:: WHAT IS EXPECTED ::
Present the rows from the line with "The height and width of the screenshot is (589, 843)." to the line with "Action: point(158,335)", both included, as a JSON list of strings containing one string per line and omitting blank lines.

##### INFORMATION SHOWN

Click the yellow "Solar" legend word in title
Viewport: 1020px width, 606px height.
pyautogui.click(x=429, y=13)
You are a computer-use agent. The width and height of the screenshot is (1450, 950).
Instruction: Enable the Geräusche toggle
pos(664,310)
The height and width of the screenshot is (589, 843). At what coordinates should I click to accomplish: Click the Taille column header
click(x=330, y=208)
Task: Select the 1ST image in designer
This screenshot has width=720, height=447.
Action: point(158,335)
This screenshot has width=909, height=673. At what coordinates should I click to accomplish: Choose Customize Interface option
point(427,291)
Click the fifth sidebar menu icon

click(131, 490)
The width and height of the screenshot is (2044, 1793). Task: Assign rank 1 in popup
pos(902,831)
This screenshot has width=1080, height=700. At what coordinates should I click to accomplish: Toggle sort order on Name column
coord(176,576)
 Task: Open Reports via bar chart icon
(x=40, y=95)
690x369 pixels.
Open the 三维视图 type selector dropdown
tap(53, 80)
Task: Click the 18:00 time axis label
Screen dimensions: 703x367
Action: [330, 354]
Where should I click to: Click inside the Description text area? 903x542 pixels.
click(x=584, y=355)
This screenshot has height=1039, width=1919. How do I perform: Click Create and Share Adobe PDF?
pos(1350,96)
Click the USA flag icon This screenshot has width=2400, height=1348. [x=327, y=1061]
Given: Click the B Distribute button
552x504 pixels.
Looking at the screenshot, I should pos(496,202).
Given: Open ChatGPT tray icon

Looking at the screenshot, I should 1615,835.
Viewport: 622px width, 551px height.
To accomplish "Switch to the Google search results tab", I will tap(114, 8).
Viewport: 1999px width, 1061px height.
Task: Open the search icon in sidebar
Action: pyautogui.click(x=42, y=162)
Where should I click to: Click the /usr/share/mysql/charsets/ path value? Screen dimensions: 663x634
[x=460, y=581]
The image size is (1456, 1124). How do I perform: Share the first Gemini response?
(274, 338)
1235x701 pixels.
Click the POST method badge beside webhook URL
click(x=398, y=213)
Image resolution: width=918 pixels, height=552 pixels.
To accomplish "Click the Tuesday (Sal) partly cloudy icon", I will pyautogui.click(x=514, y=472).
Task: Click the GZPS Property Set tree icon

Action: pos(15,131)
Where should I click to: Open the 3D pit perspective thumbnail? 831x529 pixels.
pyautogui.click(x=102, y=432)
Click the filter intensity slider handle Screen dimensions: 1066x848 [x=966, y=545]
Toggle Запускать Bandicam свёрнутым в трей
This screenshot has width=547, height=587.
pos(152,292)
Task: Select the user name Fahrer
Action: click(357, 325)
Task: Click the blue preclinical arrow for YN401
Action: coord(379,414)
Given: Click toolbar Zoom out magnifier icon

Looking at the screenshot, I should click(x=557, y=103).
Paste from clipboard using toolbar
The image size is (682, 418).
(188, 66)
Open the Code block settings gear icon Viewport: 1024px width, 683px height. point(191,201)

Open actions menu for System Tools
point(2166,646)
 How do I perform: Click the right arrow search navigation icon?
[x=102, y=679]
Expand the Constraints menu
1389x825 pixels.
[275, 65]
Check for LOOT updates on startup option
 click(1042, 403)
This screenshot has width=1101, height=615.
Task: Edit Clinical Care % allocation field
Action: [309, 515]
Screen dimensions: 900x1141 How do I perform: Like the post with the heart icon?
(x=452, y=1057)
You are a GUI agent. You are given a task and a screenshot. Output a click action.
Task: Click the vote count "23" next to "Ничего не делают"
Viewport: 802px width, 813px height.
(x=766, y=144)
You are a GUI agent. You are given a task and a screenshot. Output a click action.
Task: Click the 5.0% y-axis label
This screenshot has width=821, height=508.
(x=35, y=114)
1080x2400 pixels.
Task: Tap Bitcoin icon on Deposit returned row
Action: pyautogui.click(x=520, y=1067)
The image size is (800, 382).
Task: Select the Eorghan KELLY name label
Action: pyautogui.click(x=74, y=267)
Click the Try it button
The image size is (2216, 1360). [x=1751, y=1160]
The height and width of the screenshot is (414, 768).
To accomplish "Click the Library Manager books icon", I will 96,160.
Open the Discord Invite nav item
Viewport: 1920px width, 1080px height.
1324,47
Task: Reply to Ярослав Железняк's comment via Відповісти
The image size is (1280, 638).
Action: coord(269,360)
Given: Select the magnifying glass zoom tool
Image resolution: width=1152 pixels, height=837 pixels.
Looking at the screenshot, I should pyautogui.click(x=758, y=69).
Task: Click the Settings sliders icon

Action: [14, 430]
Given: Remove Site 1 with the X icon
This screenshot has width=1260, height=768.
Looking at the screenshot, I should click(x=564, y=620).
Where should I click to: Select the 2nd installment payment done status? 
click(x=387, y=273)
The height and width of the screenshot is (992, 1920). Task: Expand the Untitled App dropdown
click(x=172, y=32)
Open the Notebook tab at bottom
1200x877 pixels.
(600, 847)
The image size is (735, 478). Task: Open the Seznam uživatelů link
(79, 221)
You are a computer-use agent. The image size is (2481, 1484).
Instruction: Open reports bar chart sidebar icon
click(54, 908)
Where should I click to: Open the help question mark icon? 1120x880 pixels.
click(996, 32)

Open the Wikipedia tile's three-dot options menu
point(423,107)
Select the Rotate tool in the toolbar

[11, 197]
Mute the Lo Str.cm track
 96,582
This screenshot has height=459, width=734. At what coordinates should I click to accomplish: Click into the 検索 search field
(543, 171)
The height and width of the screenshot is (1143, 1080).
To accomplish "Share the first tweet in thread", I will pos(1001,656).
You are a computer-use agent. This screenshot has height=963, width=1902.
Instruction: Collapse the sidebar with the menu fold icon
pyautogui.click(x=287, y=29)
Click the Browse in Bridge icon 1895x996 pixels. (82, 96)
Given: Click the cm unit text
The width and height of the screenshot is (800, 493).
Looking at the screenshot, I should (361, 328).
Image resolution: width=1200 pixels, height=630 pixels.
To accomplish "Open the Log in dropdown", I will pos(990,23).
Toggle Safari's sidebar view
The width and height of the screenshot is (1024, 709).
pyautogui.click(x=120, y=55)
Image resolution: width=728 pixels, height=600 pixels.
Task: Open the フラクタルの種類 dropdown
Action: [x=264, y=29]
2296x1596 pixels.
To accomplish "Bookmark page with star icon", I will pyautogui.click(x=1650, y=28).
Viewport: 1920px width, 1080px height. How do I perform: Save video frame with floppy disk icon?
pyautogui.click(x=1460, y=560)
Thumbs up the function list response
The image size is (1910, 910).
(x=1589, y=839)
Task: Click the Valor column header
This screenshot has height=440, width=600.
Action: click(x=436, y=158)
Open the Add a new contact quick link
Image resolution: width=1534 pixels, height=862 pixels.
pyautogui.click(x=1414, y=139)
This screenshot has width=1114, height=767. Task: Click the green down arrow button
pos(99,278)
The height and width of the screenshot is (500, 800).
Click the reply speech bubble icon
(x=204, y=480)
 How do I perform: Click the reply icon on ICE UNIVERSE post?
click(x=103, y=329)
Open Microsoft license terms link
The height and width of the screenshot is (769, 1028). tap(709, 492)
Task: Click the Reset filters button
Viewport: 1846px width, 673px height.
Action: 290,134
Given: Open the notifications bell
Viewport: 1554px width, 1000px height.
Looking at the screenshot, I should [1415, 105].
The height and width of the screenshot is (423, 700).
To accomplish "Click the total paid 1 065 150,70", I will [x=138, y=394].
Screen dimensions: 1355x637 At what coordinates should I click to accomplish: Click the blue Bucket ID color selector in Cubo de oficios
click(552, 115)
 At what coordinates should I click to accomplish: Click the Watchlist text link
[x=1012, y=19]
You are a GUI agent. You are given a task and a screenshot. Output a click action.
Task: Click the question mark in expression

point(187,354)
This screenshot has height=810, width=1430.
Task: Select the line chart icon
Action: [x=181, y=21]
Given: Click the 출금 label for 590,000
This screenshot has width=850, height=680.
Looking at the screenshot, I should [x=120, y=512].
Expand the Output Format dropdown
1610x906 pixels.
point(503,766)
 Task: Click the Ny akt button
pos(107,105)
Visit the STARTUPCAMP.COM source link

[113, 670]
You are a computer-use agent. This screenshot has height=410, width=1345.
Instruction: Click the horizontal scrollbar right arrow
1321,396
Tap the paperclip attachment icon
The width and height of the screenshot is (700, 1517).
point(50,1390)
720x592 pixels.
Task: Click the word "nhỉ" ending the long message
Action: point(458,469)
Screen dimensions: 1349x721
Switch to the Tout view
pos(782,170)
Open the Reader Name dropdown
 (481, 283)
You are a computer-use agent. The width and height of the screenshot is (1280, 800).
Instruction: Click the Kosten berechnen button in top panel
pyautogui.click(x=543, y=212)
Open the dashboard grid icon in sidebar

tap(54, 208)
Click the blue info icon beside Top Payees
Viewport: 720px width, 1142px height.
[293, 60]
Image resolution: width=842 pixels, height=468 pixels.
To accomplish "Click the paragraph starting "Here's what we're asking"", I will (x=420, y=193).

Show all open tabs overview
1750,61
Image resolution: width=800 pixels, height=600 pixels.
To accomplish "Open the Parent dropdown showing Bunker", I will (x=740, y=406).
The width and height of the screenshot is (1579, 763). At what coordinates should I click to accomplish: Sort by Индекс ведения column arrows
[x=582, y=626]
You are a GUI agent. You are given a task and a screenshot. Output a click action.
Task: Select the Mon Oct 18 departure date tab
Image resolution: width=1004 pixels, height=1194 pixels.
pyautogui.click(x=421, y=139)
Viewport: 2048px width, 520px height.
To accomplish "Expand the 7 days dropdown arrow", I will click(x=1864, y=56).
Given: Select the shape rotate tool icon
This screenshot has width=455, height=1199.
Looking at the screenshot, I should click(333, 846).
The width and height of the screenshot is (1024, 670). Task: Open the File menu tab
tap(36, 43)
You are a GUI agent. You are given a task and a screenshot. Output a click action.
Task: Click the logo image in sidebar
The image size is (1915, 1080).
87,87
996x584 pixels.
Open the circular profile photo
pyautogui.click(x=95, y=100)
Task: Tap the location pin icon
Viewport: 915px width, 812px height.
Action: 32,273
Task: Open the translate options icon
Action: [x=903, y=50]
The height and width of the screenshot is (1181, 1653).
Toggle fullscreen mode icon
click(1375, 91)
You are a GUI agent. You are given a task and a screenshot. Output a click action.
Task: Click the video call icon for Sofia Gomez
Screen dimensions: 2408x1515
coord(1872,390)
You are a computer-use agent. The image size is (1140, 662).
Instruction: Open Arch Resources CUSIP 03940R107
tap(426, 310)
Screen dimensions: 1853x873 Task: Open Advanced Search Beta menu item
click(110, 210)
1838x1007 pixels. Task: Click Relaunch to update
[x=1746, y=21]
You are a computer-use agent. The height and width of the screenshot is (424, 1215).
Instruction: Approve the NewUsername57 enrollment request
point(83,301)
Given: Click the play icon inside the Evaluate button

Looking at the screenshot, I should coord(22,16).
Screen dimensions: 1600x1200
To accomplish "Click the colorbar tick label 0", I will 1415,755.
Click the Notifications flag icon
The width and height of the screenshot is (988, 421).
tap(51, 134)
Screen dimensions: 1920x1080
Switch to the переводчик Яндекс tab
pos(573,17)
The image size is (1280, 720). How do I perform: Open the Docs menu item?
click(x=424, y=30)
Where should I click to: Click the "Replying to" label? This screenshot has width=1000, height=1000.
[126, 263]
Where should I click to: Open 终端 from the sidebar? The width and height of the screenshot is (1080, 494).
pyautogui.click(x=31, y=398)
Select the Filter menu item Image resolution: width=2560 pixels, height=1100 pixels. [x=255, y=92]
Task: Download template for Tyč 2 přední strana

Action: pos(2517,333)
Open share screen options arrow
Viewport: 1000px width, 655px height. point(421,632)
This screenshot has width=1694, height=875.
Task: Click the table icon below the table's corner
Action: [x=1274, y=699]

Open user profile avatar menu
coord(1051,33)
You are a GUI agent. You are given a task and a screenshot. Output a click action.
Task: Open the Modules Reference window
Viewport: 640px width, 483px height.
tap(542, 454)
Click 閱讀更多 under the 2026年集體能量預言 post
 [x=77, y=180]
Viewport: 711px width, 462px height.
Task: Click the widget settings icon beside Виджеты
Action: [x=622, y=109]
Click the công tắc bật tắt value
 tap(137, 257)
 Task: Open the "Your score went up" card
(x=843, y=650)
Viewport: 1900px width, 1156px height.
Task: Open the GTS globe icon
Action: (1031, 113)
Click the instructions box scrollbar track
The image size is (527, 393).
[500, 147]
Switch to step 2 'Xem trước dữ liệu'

##########

:: SOLUTION FOR THIS PROBLEM ::
[
  "The height and width of the screenshot is (589, 843). At what coordinates should I click to accomplish: Click the Taille column header",
  "click(x=330, y=208)",
  "Task: Select the 1ST image in designer",
  "This screenshot has width=720, height=447.",
  "Action: point(158,335)"
]